§ YOUR OBJECTIVE
Treat the line containing "[People in Need Facebook] (22, 2255)" as the first line and the final line of the material below as the last; reproduce that range exactly.

§ SOURCE INFORMATION
+-------+

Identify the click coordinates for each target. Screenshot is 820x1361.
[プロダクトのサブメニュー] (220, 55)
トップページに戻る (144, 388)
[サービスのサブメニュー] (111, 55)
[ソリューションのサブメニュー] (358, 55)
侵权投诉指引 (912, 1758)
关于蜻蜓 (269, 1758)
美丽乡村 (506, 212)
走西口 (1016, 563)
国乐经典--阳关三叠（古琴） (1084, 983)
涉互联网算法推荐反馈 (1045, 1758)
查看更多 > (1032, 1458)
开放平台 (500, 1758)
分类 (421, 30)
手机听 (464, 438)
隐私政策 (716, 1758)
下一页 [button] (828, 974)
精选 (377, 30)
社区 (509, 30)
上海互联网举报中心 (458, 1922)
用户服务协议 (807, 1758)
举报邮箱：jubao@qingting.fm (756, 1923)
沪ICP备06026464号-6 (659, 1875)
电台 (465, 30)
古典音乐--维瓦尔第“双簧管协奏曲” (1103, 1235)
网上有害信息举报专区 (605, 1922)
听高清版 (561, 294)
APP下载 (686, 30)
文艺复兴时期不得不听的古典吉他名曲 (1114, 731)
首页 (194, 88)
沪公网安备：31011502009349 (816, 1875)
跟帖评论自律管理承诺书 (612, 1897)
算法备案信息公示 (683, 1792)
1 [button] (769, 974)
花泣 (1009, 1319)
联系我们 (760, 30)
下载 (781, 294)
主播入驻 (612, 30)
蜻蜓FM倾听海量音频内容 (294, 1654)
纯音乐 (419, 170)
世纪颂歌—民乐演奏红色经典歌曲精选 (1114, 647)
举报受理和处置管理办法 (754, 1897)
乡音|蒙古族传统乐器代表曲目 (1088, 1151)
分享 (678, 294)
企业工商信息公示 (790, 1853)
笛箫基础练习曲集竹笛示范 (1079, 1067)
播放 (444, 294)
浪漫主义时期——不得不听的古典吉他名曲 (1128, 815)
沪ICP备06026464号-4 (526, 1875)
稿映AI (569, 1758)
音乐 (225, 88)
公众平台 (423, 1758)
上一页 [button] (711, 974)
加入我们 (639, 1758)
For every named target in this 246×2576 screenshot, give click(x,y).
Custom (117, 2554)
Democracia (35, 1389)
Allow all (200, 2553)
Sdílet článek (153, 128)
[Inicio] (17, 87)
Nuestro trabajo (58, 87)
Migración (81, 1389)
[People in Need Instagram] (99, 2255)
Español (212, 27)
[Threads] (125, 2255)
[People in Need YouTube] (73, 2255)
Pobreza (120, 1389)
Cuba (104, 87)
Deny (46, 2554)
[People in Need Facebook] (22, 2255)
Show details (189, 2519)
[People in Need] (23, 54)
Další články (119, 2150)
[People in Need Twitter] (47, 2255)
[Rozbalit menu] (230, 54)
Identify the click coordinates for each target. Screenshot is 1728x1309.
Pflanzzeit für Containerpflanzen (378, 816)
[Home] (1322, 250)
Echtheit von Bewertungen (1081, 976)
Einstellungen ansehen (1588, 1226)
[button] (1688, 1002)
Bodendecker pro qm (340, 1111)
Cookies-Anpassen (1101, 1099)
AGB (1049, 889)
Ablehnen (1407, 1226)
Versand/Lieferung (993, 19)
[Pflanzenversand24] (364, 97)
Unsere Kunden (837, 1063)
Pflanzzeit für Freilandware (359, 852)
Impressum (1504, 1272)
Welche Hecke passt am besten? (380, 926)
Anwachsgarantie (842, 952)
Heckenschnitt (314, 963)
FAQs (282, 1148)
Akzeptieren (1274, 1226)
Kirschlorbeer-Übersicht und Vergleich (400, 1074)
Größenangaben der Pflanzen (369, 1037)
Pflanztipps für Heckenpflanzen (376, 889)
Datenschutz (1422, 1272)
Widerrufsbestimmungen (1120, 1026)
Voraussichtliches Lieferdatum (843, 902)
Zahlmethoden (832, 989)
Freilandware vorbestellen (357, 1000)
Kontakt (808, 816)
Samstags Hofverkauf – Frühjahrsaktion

+-------+

§ TASK RESPONSE
[People in Need Facebook] (22, 2255)
Show details (189, 2519)
[People in Need] (23, 54)
Další články (119, 2150)
[People in Need Twitter] (47, 2255)
[Rozbalit menu] (230, 54)
Identify the click coordinates for each target. Screenshot is 1728x1309.
Pflanzzeit für Containerpflanzen (378, 816)
[Home] (1322, 250)
Echtheit von Bewertungen (1081, 976)
Einstellungen ansehen (1588, 1226)
[button] (1688, 1002)
Bodendecker pro qm (340, 1111)
Cookies-Anpassen (1101, 1099)
AGB (1049, 889)
Ablehnen (1407, 1226)
Versand/Lieferung (993, 19)
[Pflanzenversand24] (364, 97)
Unsere Kunden (837, 1063)
Pflanzzeit für Freilandware (359, 852)
Impressum (1504, 1272)
Welche Hecke passt am besten? (380, 926)
Anwachsgarantie (842, 952)
Heckenschnitt (314, 963)
FAQs (282, 1148)
Akzeptieren (1274, 1226)
Kirschlorbeer-Übersicht und Vergleich (400, 1074)
Größenangaben der Pflanzen (369, 1037)
Pflanztipps für Heckenpflanzen (376, 889)
Datenschutz (1422, 1272)
Widerrufsbestimmungen (1120, 1026)
Voraussichtliches Lieferdatum (843, 902)
Zahlmethoden (832, 989)
Freilandware vorbestellen (357, 1000)
Kontakt (808, 816)
Samstags Hofverkauf – Frühjahrsaktion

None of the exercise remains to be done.